▶ [TASK TO CARRY OUT]: Report each line of the data that has "agent" somewhere in it.

══════

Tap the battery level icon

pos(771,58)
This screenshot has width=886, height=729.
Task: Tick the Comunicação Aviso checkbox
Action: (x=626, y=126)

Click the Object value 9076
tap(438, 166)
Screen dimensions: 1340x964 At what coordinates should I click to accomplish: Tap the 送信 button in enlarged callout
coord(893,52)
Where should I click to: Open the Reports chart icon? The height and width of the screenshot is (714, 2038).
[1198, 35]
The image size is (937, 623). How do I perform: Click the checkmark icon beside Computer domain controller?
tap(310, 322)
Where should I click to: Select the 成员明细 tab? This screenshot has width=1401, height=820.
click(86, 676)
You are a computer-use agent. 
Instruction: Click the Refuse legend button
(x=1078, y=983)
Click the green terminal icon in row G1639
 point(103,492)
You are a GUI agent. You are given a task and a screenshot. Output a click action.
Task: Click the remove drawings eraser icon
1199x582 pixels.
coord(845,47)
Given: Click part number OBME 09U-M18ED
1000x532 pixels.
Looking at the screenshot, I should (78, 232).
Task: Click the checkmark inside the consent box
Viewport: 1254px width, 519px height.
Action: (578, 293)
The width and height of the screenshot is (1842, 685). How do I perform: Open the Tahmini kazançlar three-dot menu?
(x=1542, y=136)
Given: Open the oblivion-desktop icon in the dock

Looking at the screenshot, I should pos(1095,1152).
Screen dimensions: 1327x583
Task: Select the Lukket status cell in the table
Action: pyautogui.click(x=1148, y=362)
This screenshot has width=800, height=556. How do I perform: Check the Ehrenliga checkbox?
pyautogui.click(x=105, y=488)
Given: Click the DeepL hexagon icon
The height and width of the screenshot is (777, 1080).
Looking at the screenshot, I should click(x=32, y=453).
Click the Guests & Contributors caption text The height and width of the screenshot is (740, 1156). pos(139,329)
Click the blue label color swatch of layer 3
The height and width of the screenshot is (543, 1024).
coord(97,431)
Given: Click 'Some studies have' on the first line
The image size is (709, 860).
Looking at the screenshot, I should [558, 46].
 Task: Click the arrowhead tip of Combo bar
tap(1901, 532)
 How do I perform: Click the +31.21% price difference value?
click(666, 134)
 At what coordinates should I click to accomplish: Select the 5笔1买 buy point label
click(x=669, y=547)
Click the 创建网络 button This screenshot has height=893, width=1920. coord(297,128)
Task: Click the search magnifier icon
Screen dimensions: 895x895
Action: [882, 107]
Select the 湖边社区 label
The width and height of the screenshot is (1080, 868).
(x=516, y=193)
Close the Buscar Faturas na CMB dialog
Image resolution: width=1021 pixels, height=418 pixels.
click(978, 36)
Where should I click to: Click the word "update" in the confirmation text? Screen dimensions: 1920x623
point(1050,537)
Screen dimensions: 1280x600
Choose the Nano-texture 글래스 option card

══════

▶ [REPLY TO THE EXERCISE]:
You are a computer-use agent. 
You are a GUI agent. You are given a task and a screenshot. Output a click action.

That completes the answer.